面白いのは、生殖細胞ではテロメアDNAを延長するテロメラーゼと いう酵素が発現しているので、分裂を繰り返してもテロメアDNAが 短縮しない無限分裂寿命細胞であることですね。

テロメアの短縮によって「細胞分裂=老化」を食い止めるには、このテロメラーゼ遺伝子を導入することで細胞のテロメアを延長させ、増殖機能や増殖因子の発現等の細胞機能を若返らせることです。

全身の細胞のテロメアを延長することは難しいと思いますが、老化した組織を修復するために、細胞の一部を取り出してテロメアを延長させ、若返らせてから自己移植するといった応用の可能性に期待してます。

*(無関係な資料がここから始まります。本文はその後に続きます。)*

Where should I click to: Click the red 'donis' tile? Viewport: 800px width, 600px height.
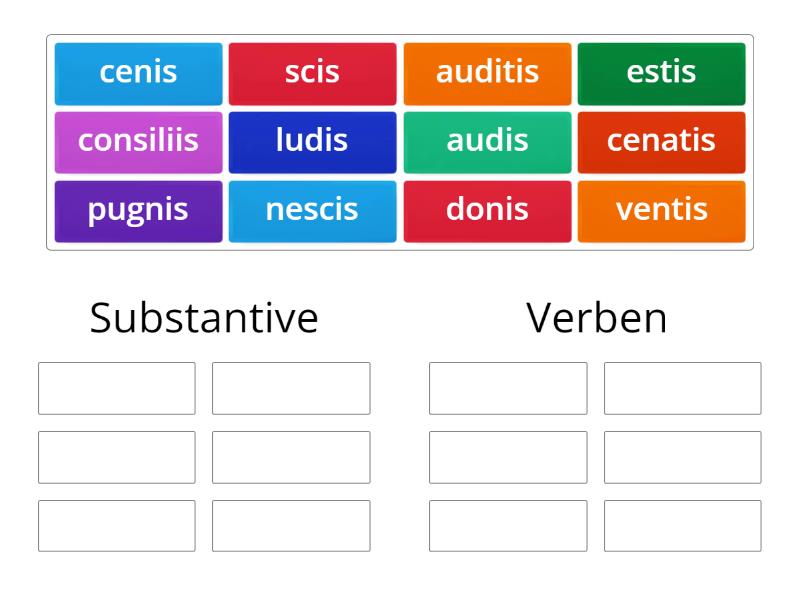[487, 210]
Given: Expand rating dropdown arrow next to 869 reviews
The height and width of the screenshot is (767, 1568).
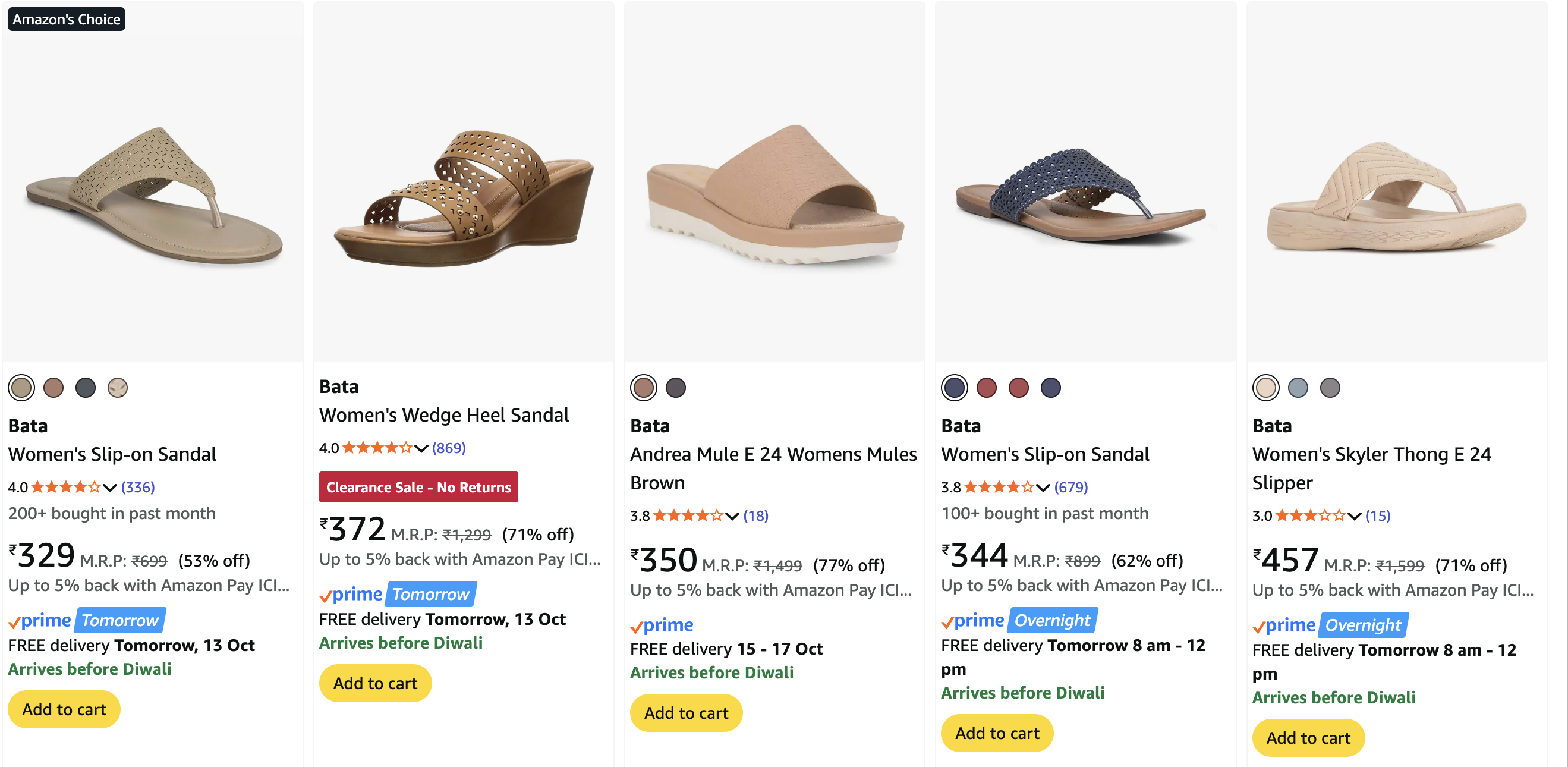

ただ、テロメラーゼの発現は細胞を癌化させる可能性を高めるため、導入したテロメラーゼ遺伝子を除去あるいは不活性化してから使用する必要はあるでしょうね。

まだ、テロメラーゼについては分からない部分も多く、テロメラーゼを導入しても必ずしも無限増殖を行えるわけではないので、色々と課題は多そうです。

現代の技術では、すでにテロメア長を回復して成熟体細胞に無限寿命を与えることに成功しており、有性生殖によらず成熟体細胞から個体を新生させたクローン羊が誕生してます。

その背景には、クローン羊の「ドリー」による研究が貢献しています。

ちなみにドリーの血液中のテロメアは、正常の繁殖で生まれた同年齢の羊よりは約20%も短かかったため、6歳(通常寿命15歳)で極度の老化が進行し、進行性の肺疾患で回復が見込めないため残念な結果とはなりましたが、安楽死となりました。

これらの研究が進めば、人の寿命を延ばしたり、老化させないようにすることも可能だと思います。

余談ですが、過剰な栄養摂取や、高コレステロールなどの飲食を 続けると、細胞分裂が短時間に起こるので、老化の原因のテロメア短縮が起こり、結果、老化のスピードが速まります。

もちろん、活性酸素の発生も老化を起こす原因ですから、過度な有酸素運動や、酸素バー、酸素カプセルは細胞死が促進され、 疲労は即時回復が得られますが、細胞の老化が早く進むことになります。

つまり、無理なく呼吸を「ヨガ」や「スワイショウ」などで鍛えることによって、ミトコンドリアDNAを活性化し、老化防止をする働きとの関係がより深いものになったと言えます。

また、最近流行の「チベット体操」なども効果的だと考えます。